Japanese Creek, which begins at the foot of an alpine glacier in the Kenai Mountains, flows through a steep canyon before it runs along the northeast edge of Seward, Alaska. (Young Kim for The Hechinger Report)

Japanese Creek, which begins at the foot of an alpine glacier in the Kenai Mountains, flows through a steep canyon before it runs along the northeast edge of Seward, Alaska. (Young Kim for The Hechinger Report)

Climate change threatens America’s ragged school infrastructure

The nation’s schools are not ready to withstand the floods, wildfires and hurricanes that are expected to be even more common in the near future.

By Victoria Petersen

The Hechinger Report

SEWARD — It’s always difficult for Selma Casagranda’s friends to come to her birthday parties.

The recent Seward High School graduate was born in September, prime flooding season in her hometown of Seward, Alaska, on the Kenai Peninsula, which juts into the Gulf of Alaska south of Anchorage. Home to around 3,000 people, Seward sits between Resurrection Bay and the Kenai Mountains. A massive 700-square-mile glacial icefield flows out of the mountains, melting off into braided rivers and tributaries before reaching the bay’s shores. An average annual precipitation of 70 inches ensures streams flow swiftly across the landscape, sometimes flooding the only road in and out of town.

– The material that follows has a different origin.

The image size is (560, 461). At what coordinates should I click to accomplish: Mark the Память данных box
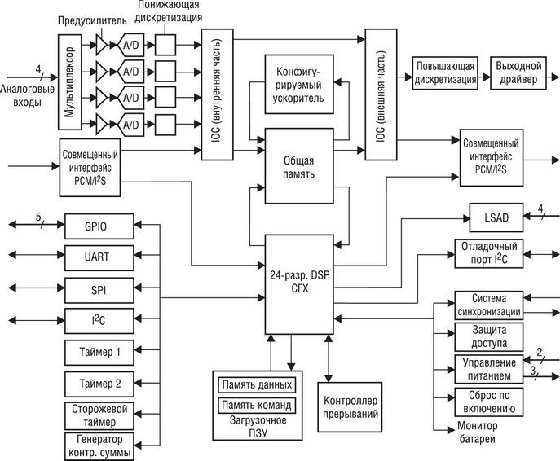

“In the fall, everybody knows, they’re ready for a flood,” Casagranda said. “It’s kind of just something we’ve gotten used to almost.”

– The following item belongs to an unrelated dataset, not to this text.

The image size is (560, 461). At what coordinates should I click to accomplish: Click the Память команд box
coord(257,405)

It’s not just birthday parties the heavy rains disrupt, but also the community’s schools. Casagranda said in one classroom at Seward High School there’s a “huge leak in the ceiling panel.” And in one hallway, students walk around “a big bucket full of water all the time.”

“There’s just a lot of stuff that goes unfixed, and if something were to happen, I don’t know what we would do,” she said.

Kevin Lyon, the Kenai Peninsula Borough School District director of planning and operations, said the leak was “a warranty issue that the roofing contractor is working with maintenance on resolving.”

The problems extend to other schools on the Kenai Peninsula. In December 2020, the high school gym in Homer, about 170 miles southwest of Seward, was closed for weeks, “because it was raining in the building,” Lyon said. In Kachemak Selo, a remote coastal village 30 miles from Homer, students can be found wearing winter coats inside due to chilly drafts that seep through the cracked walls of the building housing the middle and high schools. And when Lyon helped knock down the former Seward Middle School in 2005, he said the wooden beams were so rotted he could push a pencil through them.

“These are things that cause a facilities manager to stay awake at night,” Lyon said.

Related: Coronavirus offers a test of how schools could prepare for climate change

He’s likely not the only person in charge of public school facilities who is having trouble sleeping. More than half the country’s public school districts need to update or replace multiple building systems or features, according to a 2020 estimate by the U.S. Government Accountability Office. The G.A.O. estimates that about 36,000 schools nationwide need to update or replace their HVAC systems.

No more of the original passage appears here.